Exercise instructions ▸ Rewrite all of these items with "Instruction" changed to "Command" wherever it appears, keeping everything else the same.

Stored records:
──────────

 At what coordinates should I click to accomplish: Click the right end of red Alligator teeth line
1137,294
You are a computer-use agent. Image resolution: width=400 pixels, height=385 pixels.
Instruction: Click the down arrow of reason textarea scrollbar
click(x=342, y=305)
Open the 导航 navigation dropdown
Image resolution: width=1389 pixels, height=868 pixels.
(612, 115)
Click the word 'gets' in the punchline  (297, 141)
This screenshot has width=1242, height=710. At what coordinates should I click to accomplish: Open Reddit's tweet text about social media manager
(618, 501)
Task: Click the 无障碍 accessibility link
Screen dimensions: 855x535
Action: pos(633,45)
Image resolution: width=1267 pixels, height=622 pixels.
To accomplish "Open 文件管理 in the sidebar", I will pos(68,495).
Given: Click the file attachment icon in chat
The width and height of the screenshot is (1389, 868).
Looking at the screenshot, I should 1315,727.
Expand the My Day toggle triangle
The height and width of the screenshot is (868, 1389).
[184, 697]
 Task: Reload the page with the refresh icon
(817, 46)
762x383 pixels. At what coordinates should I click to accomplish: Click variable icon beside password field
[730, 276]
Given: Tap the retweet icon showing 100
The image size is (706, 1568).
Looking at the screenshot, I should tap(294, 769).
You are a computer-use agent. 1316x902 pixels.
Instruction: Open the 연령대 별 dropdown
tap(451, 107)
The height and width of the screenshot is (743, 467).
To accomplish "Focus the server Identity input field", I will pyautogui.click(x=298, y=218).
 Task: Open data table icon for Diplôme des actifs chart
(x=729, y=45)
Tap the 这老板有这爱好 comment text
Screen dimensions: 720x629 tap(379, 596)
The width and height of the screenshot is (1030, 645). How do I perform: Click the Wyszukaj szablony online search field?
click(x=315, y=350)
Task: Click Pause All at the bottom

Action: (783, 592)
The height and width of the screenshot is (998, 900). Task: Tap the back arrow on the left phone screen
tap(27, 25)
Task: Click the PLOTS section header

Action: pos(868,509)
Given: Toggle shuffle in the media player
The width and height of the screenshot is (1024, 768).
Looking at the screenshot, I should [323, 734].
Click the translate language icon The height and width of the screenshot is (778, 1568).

──────────

Correct result ▸
 At what coordinates should I click to accomplish: Click the right end of red Alligator teeth line
1137,294
You are a computer-use agent. Image resolution: width=400 pixels, height=385 pixels.
Command: Click the down arrow of reason textarea scrollbar
click(x=342, y=305)
Open the 导航 navigation dropdown
Image resolution: width=1389 pixels, height=868 pixels.
(612, 115)
Click the word 'gets' in the punchline  (297, 141)
This screenshot has width=1242, height=710. At what coordinates should I click to accomplish: Open Reddit's tweet text about social media manager
(618, 501)
Task: Click the 无障碍 accessibility link
Screen dimensions: 855x535
Action: pos(633,45)
Image resolution: width=1267 pixels, height=622 pixels.
To accomplish "Open 文件管理 in the sidebar", I will pos(68,495).
Given: Click the file attachment icon in chat
The width and height of the screenshot is (1389, 868).
Looking at the screenshot, I should 1315,727.
Expand the My Day toggle triangle
The height and width of the screenshot is (868, 1389).
[184, 697]
 Task: Reload the page with the refresh icon
(817, 46)
762x383 pixels. At what coordinates should I click to accomplish: Click variable icon beside password field
[730, 276]
Given: Tap the retweet icon showing 100
The image size is (706, 1568).
Looking at the screenshot, I should tap(294, 769).
You are a computer-use agent. 1316x902 pixels.
Command: Open the 연령대 별 dropdown
tap(451, 107)
The height and width of the screenshot is (743, 467).
To accomplish "Focus the server Identity input field", I will pyautogui.click(x=298, y=218).
 Task: Open data table icon for Diplôme des actifs chart
(x=729, y=45)
Tap the 这老板有这爱好 comment text
Screen dimensions: 720x629 tap(379, 596)
The width and height of the screenshot is (1030, 645). How do I perform: Click the Wyszukaj szablony online search field?
click(x=315, y=350)
Task: Click Pause All at the bottom

Action: (783, 592)
The height and width of the screenshot is (998, 900). Task: Tap the back arrow on the left phone screen
tap(27, 25)
Task: Click the PLOTS section header

Action: pos(868,509)
Given: Toggle shuffle in the media player
The width and height of the screenshot is (1024, 768).
Looking at the screenshot, I should [323, 734].
Click the translate language icon The height and width of the screenshot is (778, 1568).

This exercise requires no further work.